Epidemic Employment: Is This The Future?

COVID-19 has been one of the largest outbreaks the world has seen since the Spanish Flu. With each country determining the best plan of action; many changes have been made especially regarding employment. Panic was spread across the nation with uncertainty being at an all-time high and a large number of people found themselves unemployed.
However, restrictions and guidelines were put into place thereby transitioning countries like the UK towards complete remote working wherever applicable. It’s been clear that there is separation between the people that are happy with it and those who are not.

Given the significance of COVID-19, all sectors have been affected but some more than other. An example would be education with schools being forced to close to the majority; it changed the lives of every parent, teacher and child per school. However, in IT, a lot of work can be carried out remotely such as technical support.
IT, as a whole, is a diverse market and is constantly evolving but this pandemic has given a push to companies to commence remote working schemes and rotas because there was no other choice given the scale, severity and magnitude of COVID-19 especially being as contagious as it was and currently is. This is supported by the emergence of cloud networking which has now become a massive part of both private and public sector business. Cloud networking, which we provide and you can find out more here, is essentially a secure way to store all of your data whilst being very cost effective but also be easily accessible. With this, it is now easier to work from anywhere meaning that people are no longer tied to their specific office building to work.

As reported by the Office for National Statistics, 46.6% of people in employment did some work at home and 86% of those did so due to the pandemic. It has opened a lot of eyes on how employment and work locations operated before COVID-19.
This may be a future way of working permanently with jobs such as developers being able to work from home which greatly benefits companies due to the potential of saving thousands in overheads for maintaining a company building. This, as we have said before, can benefit all parties involved but other industries like construction and building will not have this option because their work cannot function as such.
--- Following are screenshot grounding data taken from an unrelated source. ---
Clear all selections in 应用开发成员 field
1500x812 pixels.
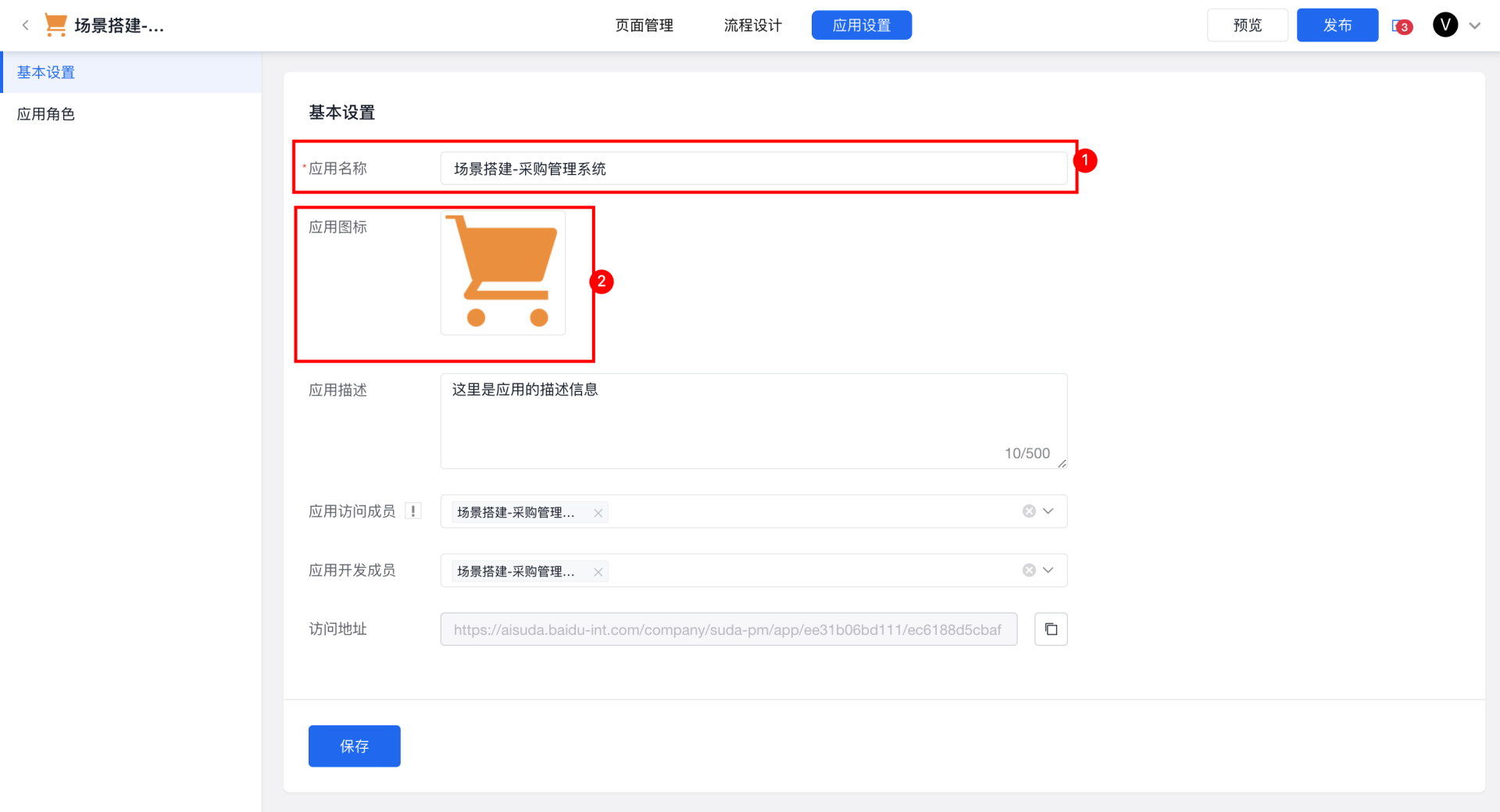click(1029, 571)
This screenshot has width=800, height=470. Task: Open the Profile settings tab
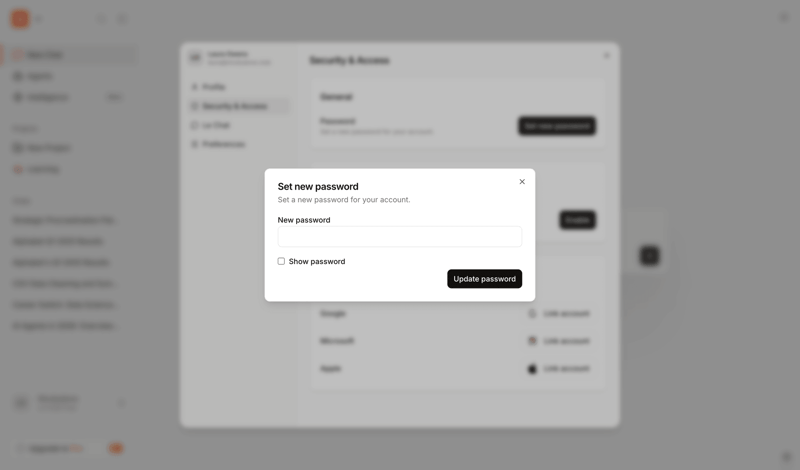(214, 87)
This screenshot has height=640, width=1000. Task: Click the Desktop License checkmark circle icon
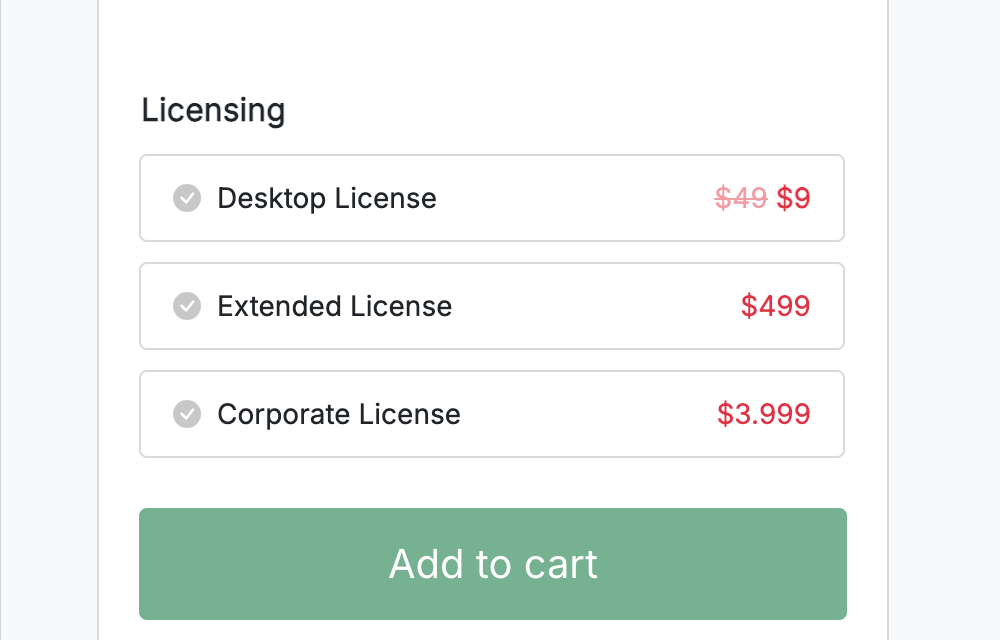[187, 198]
How Has The Pandemic Affected AIT?


Advanced IT Services is a prime example of a company that has coped very well during these pandemic times as with other IT companies because there has been an increase in demand for IT equipment and support with reduced supply given the fact that countries like the UK have urged people to stay and work at home. Although, this actually negatively impacted consumers because the movement of goods was limited across the globe meaning that suppliers incurred higher costs leading to higher consumer pricing and the consumer pricing has soared massively. This along with the increased unemployment made it difficult for the everyday person to purchase some of the equipment needed to work from home thus their employers had to pay out to facilitate remote working.
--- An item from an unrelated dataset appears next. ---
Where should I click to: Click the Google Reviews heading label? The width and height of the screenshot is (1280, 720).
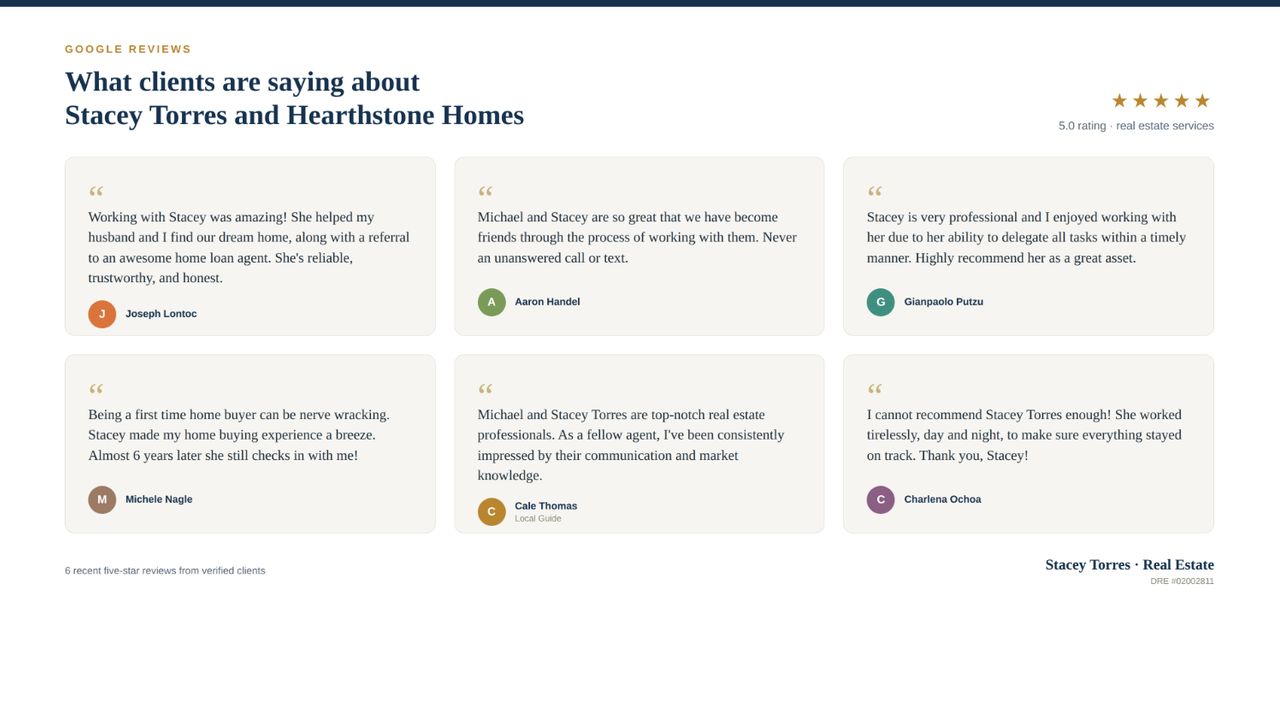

Advanced IT Services do support schools as well as companies and support was needed more than ever because thousands of staff had to use devices at home even if they have never before. Zoom and Teams came into fruition during the COVID-19 period and Advanced IT Services, like many other IT support businesses, helped set up, deploy and educate their clients on operation. AIT have still been operating as normal with the exception of visiting sites that we manage due to the restrictions. Remote working, for a lot of people, has been a new venture because it has not been performed at such a scale before this.